Role of the Vanins-Myeloperoxidase Axis in Colorectal Carcinogenesis

The presence of chronic inflammation in the colonic mucosa leads to an increased risk of cancer. Among proteins involved in the regulation of mucosal inflammation and that may contribute both to structural damage of the intestinal mucosa and to intestinal carcinogenesis, there are myeloperoxidase (MPO) and vanins. The infiltration of colonic mucosa by neutrophils may promote carcinogenesis through MPO, a key enzyme contained in the lysosomes of neutrophils that regulates local inflammation and the generation of reactive oxygen species (ROS) and mutagenic species. The human vanin gene family consists of three genes: vanin-1, vanin-2 and vanin-3. All vanin molecules are pantetheinases, that hydrolyze pantetheine into pantothenic acid (vitamin B5), and cysteamine, a sulfhydryl compound. Vanin-1 loss confers an increased resistance to stress and acute intestinal inflammation, while vanin-2 regulates adhesion and transmigration of activated neutrophils. The metabolic product of these enzymes has a prominent role in the inflammation processes by affecting glutathione levels, inducing ulcers through a reduction in mucosal blood flow and oxygenation, decreasing local defense mechanisms, and in carcinogenesis by damaging DNA and regulating pathways involved in cell apoptosis, metabolism and growth, as Nrf2 and HIF-1α.
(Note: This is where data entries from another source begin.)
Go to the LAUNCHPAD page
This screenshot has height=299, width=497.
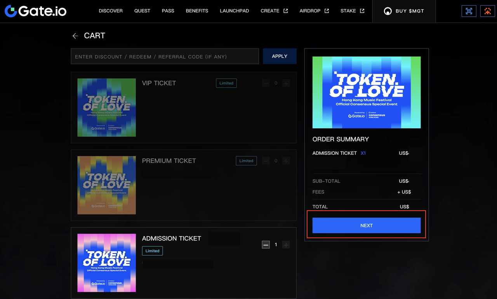pos(234,11)
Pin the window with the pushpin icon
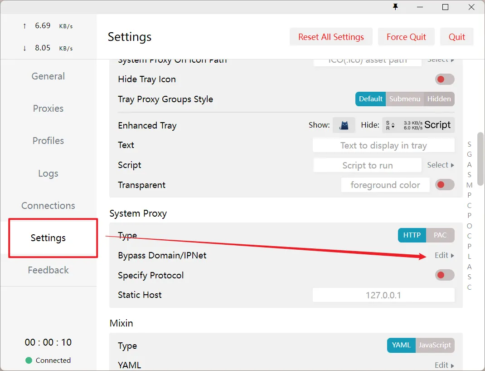485x371 pixels. pyautogui.click(x=395, y=7)
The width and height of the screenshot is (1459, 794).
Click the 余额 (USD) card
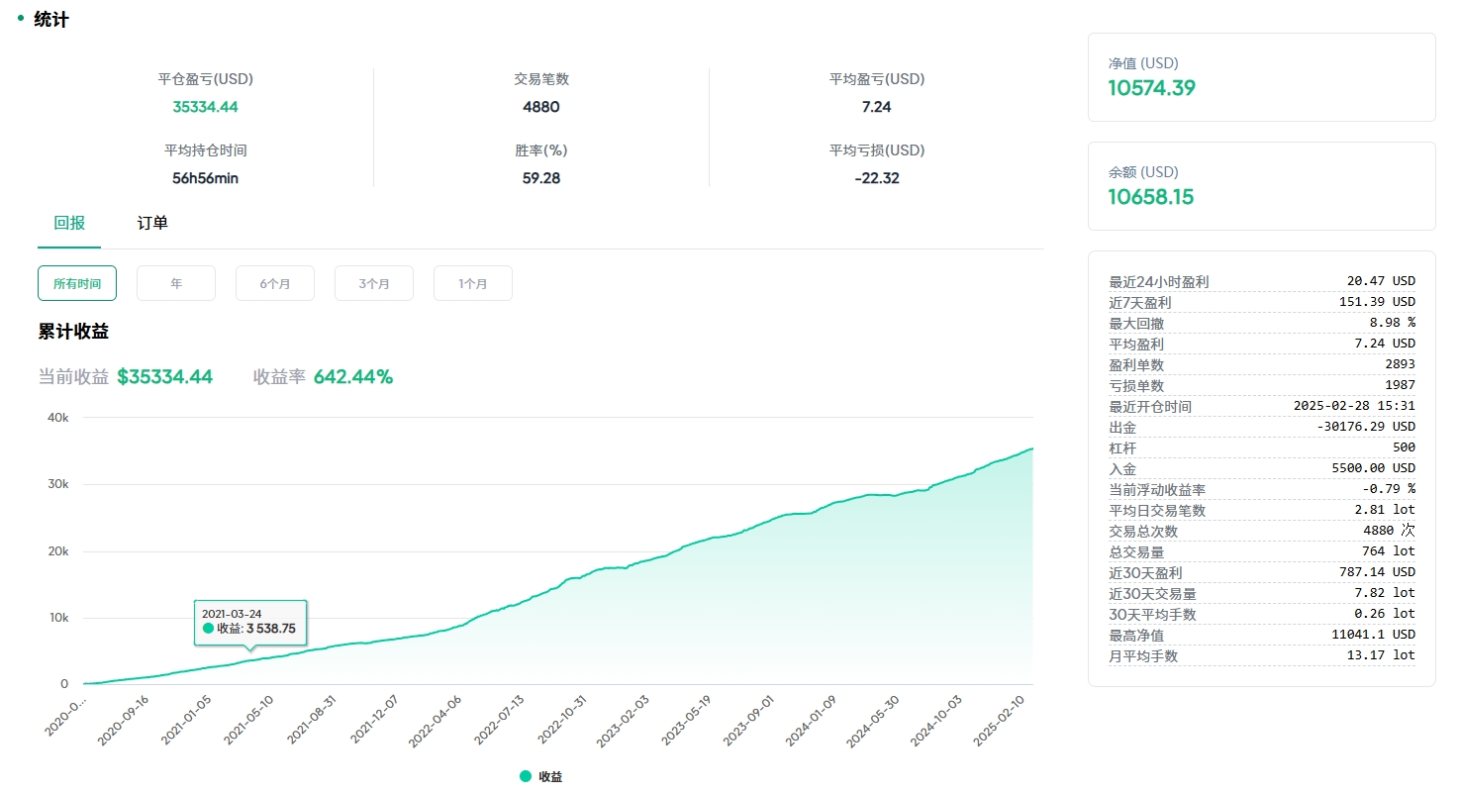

Myeloperoxidase expression in human colonic mucosa is related to systemic oxidative balance in healthy subjects

OBJECTIVES

To improve understanding of the preclinical stage of colonic inflammation by exploring the existence of a link between early inflammatory changes in the colonic mucosa and the systemic redox balance.

METHODS

Clinical characteristics, a fasting blood draw, and mucosal biopsies from the right, left, and sigmoid-rectum colonic tracts collected from 28 healthy individuals (14/14 males/females) who underwent colonoscopy. Myeloperoxidase (MPO) positive cells infiltrating colonic mucosa specimens were assessed by immunohistochemistry, and patients divided into high or low MPO expressing cells/optical field groups (MPO^high or MPO^low, respectively).The systemic oxidative balance has been studied through derived-Reactive Oxygen Metabolites (d-ROMs), Biological Antioxidant Potential (BAP), and Lipoperoxide-cholesterol Oxidizing (LP-CHOLOX) tests on serum.

RESULTS

MPO^high patients demonstrated an increased systemic oxidative stress compared to MPO^low individuals (P = 0.035), especially when MPO is referred to the left-sided colonic mucosa (P = 0.007). MPO^low subjects in the sigmoid-rectum showed a significant higher antioxidant capacity in the serum (P < 0.02). Sex-specific differences in MPO expression (male and female: 4.6 ± 3.2 and 2.6 ± 1.5 MPO-positive cells/optical field, respectively, P = 0.044), and a decreasing gradient in MPO expression moving from the cecum to the rectum (ascendant, descendant, and sigmoid-rectum: 3.7 ± 2.8, 3.1 ± 1.7, and 1.4 ± 0.5, respectively, P = 0.012) were also found and discussed.

DISCUSSION

The study is the first demonstrating a connection between systemic redox balance and MPO expression in the colonic mucosa, according to the colonic tract and patient gender. Further research evaluating the MPO expression in the human colon and its relationship with pathological conditions could benefit from these results.